A Genetic Algorithm based Approach for Test Data Generation in Basis Path Testing

Software Testing is a process to identify the quality and reliability of software, which can be achieved through the help of proper test data. However, doing this manually is a difficult task due to the presence of number of predicate nodes in the module. So, this leads towards a problem of NP-complete. Therefore some intelligence-based search algorithms have to be used to generate test data. In this paper, we use a soft computing based approach, genetic algorithm to generate test data based on the set of basis paths. This paper combines the characteristics of genetic algorithm with test data, making use of the merits of respective global and local optimization capability to improve the generation capacity of test data. This automated process of generating test data optimally helps in reducing the test effort and time of a tester. Finally, the proposed approach is applied for ATM withdrawal task. Experimental results show that genetic algorithm was able to generate suitable test data based on a fitness value and avoid redundant data by optimization.

💡 Research Summary

The paper addresses the costly and complex problem of generating test data for basis‑path testing, which is known to be NP‑complete due to the large number of predicate nodes in a program. To overcome the limitations of manual or random test generation, the authors propose a soft‑computing approach that leverages a Genetic Algorithm (GA) to automatically produce inputs that satisfy a predefined set of basis paths.

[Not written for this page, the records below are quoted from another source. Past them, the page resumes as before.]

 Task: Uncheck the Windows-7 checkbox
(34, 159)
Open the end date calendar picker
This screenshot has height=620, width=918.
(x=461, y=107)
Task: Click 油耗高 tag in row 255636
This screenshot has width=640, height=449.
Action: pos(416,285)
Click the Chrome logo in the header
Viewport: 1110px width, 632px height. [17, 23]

First, the target program is modeled as a control‑flow graph (CFG) and a minimal set of basis paths is extracted. Each path contains several predicates, and the goal is to find input values that make all predicates on a path true. The GA encodes candidate inputs as chromosomes (binary or real‑valued) and initializes a population with random, domain‑constrained values. A novel fitness function is defined, combining (1) a path‑coverage component that rewards individuals that actually traverse the target path, and (2) a branch‑distance component that quantifies how close each predicate is to being satisfied. By weighting these two aspects, the algorithm not only seeks to hit the path but also to minimize the distance to satisfying each condition, thereby guiding the search more precisely than simple coverage metrics.

Selection is performed via tournament selection, while crossover uses a single‑point operator with a high probability (≈0.8) to maintain diversity. Mutation is adaptive: individuals with low fitness receive a higher mutation rate, which helps escape local optima and explores under‑represented regions of the input space. A duplicate‑suppression mechanism based on hashing prevents the proliferation of redundant test cases, and the algorithm terminates when a predefined fitness threshold is reached or when no improvement occurs over several generations.

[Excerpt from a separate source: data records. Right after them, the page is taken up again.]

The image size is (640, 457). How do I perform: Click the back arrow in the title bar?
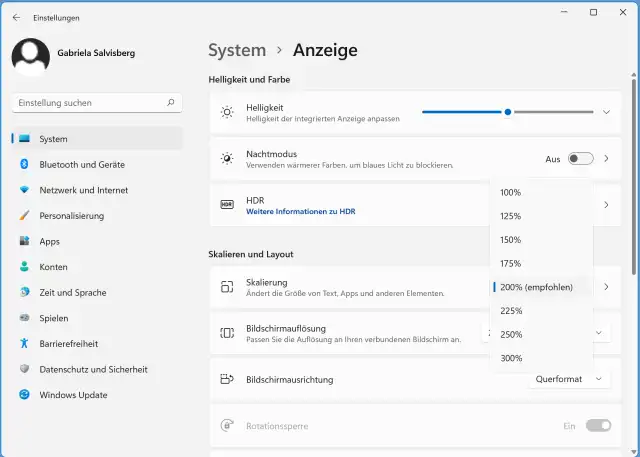[16, 17]
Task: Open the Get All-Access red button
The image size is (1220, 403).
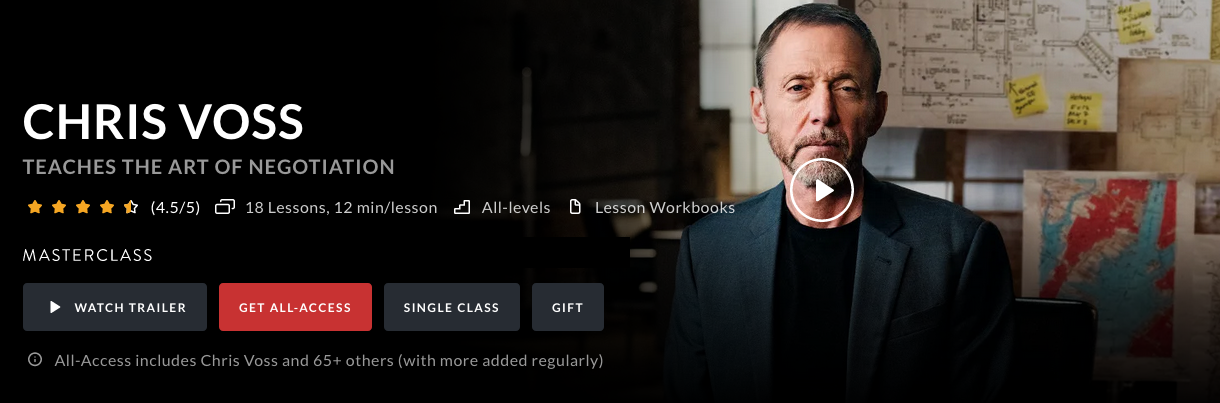Action: [295, 307]
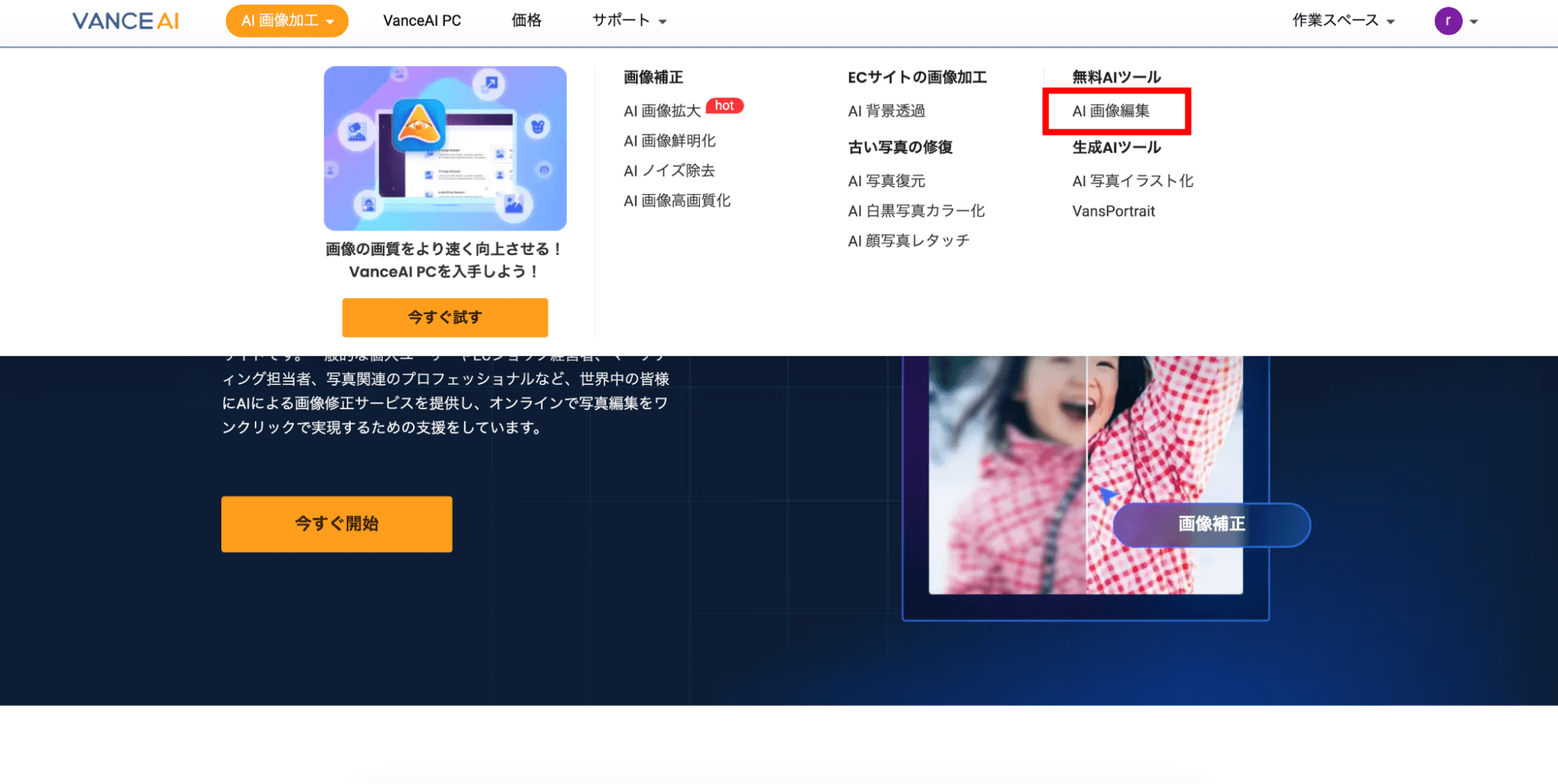Screen dimensions: 1558x784
Task: Open the account menu arrow beside avatar
Action: 1474,22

The methodology is evaluated on an ATM withdrawal scenario that includes seven critical predicates (e.g., PIN verification, balance check, withdrawal limit). The GA‑based approach is compared against random testing and a constraint‑based testing technique. Results show that the GA reduces the number of required test cases by more than 30 % and cuts execution time by over 25 % while achieving near‑100 % path coverage. Redundant test data are kept below 5 % of the total, demonstrating the effectiveness of the duplicate‑suppression strategy. In contrast, random testing needs roughly three times more cases to reach comparable coverage, and the constraint‑based method struggles with complex predicate combinations.

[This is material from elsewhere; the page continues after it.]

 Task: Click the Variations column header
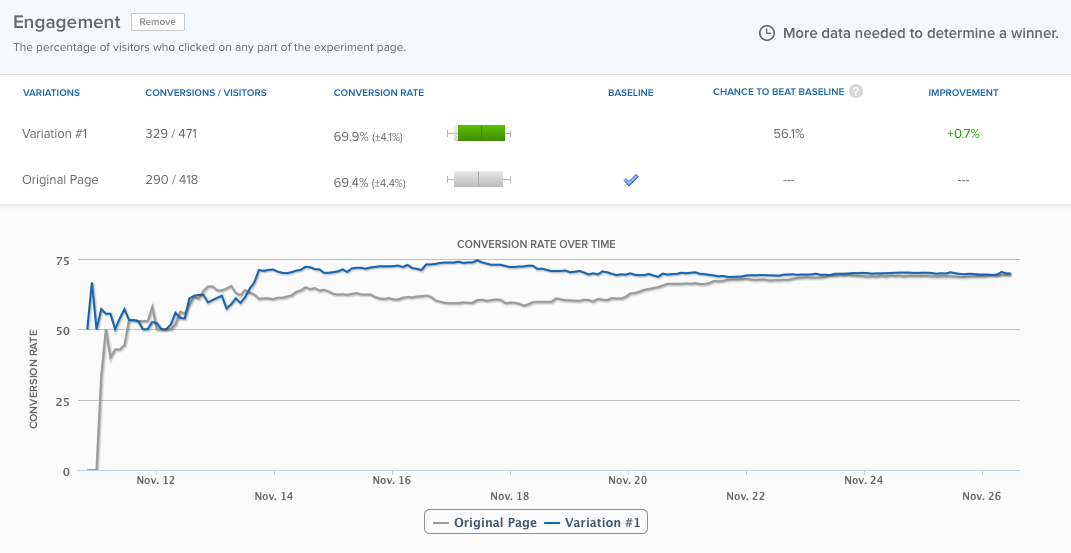pyautogui.click(x=51, y=93)
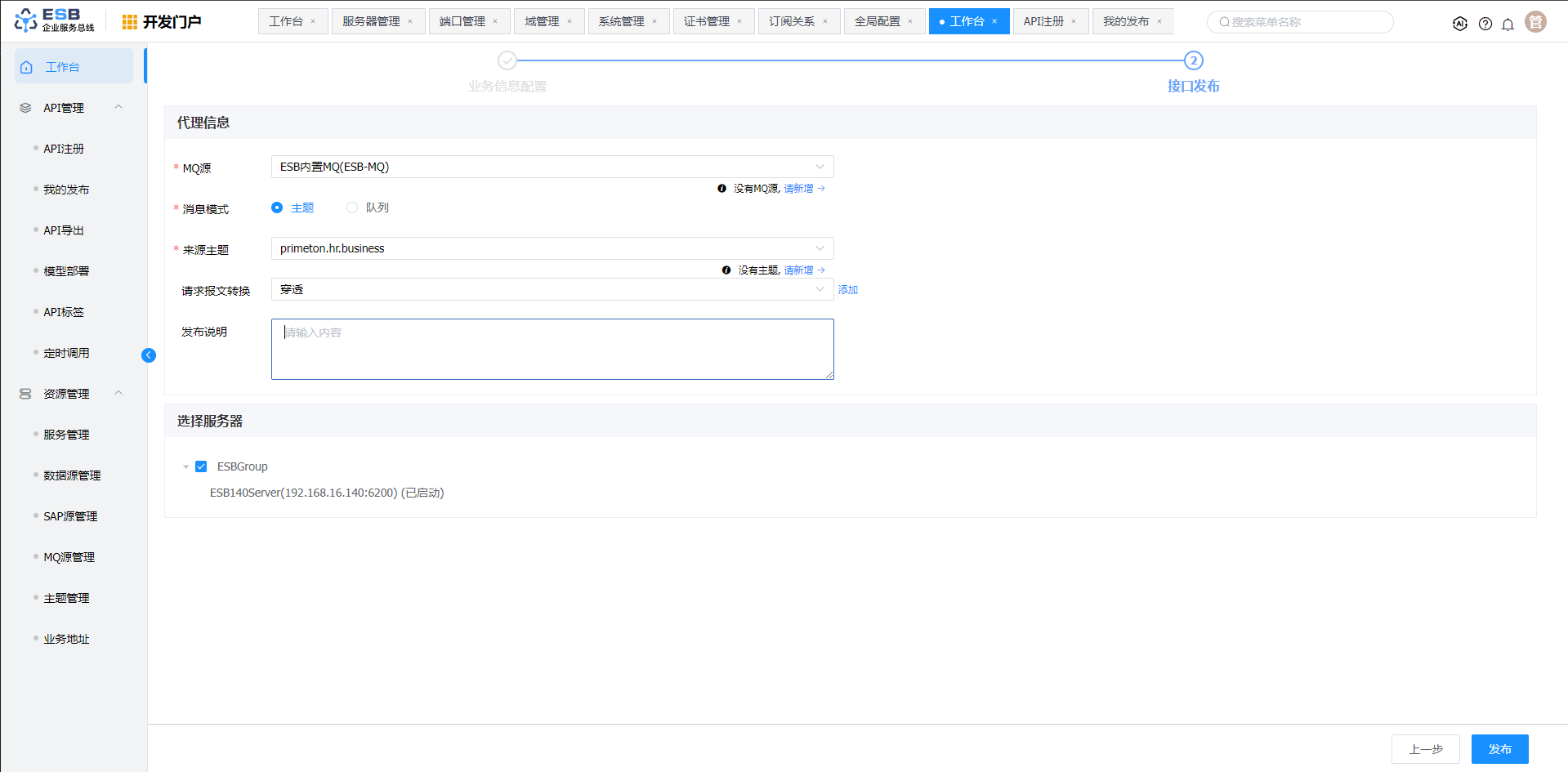Click step 2 接口发布 progress marker
This screenshot has width=1568, height=772.
click(x=1193, y=60)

The authors acknowledge several limitations. The fitness function is highly problem‑specific; its design requires domain expertise and may not generalize without modification. GA parameters such as population size, crossover, and mutation rates significantly influence performance and currently need manual tuning. Moreover, as program size and the number of basis paths grow, the search space expands exponentially, potentially increasing computational cost. Future work is suggested to incorporate adaptive parameter control, multi‑objective optimization, and hybrid meta‑heuristics (e.g., combining GA with particle swarm optimization) to improve scalability and robustness.

In conclusion, the study demonstrates that a GA‑driven test data generation framework can automate basis‑path testing effectively, reducing both tester effort and time while maintaining high test quality. The successful application to the ATM withdrawal task validates the practical relevance of the approach and opens avenues for further research into more sophisticated, scalable, and domain‑agnostic test generation techniques.